Odio los “Parisina” por ejemplo, porque mi abuela y mi madre pasaban horas escogiendo telas, mientras que me dejaban a mirar el techo o tontear con mis propias manos. Nada de comprarse una bebida para provocar una desgracia o alentar la vejiga, tampoco me podían comprar con la promesa de un juguete o porque no había dinero, o porque íbamos muy seguido. Estaba demasiado niño para huir y buscar otra tienda que me interesara (y no existían los celulares, los mensajitos de texto, ni las llamadas inmediatas). Aún hoy, el olor a telas en conjunto me provoca un malestar que, si lo dejo hervir, podría llevar al vómito. Ni modo. Toda persona tiene sus detallitos y ese es uno de los míos. A veces mi mujer dice bromeando, justo cuando pasamos afuera de un Parisina, que tiene que buscar la tela para las cortinas de la nueva casa y que si no pienso ayudar en la selección. Le gusta la broma, le gusta repetirla porque piensa que algún día se hará realidad y que voy a entrar, como un marido participativo y soñado, a escoger patrones, texturas y oler las putas, las malditas telas. No lo voy a hacer, le digo tranquilo, pensando que un día de estos la broma me hará gritar y perder la compostura (y seré, por supuesto, un tonto), si quieres te espero aquí afuera o yo voy a mirar otras tiendas.

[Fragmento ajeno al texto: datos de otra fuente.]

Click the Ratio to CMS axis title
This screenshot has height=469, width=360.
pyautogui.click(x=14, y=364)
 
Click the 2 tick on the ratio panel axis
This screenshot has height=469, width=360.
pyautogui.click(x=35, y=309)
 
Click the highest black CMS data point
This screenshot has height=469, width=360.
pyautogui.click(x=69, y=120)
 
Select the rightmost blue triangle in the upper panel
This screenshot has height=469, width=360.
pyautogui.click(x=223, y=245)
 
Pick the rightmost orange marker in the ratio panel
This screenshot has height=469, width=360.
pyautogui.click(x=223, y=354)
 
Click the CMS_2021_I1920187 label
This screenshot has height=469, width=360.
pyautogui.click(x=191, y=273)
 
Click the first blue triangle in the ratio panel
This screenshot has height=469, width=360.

Se supone que ese es uno de los beneficios del adulto: un poco de poder de elección sobre tu vida.
Luego me preocupa caminar con Nico y jugar con todos los pensamientos en mi cabeza. Según se cuenta en los libros, y en las páginas de internet, según cuentan todos los que tienen perro y que miran al encantador de perros, sobre todo en las caminatas uno debe ser el macho alfa y el macho alfa debe tener cara de conocer el destino. En todo pienso, menos en el destino. ¿Nico se dará cuenta o percibirá alguna sensación, algún mensaje, de todo lo que pasa en mi cabeza cuando caminamos? ¿Cómo lo tomará ella? ¿Se angustiará y pensará que no hay camino? ¿Se estresará y tomará control para tratar de seguir la ruta que siempre hacemos? No siento que jale demasiado y también, me ha servido para regresar a la tierra. Un hilo conductor, sí, el hilo de un cometa. No puedo, por supuesto, dedicarlo todo al pensamiento, también estoy mirando el camino. Miro el piso en búsqueda de pájaros muertos, de ratas envenenadas, de bolsas con comida, de mierda y me preparo para alejar a la otra en caso de que se ponga muy necia. Lider alfa que quita la comida del hocico, pero lo hace con buen afán, con el afán de proteger.
Si lo supiera, pienso, y luego se me olvida y pienso en mis cuentos.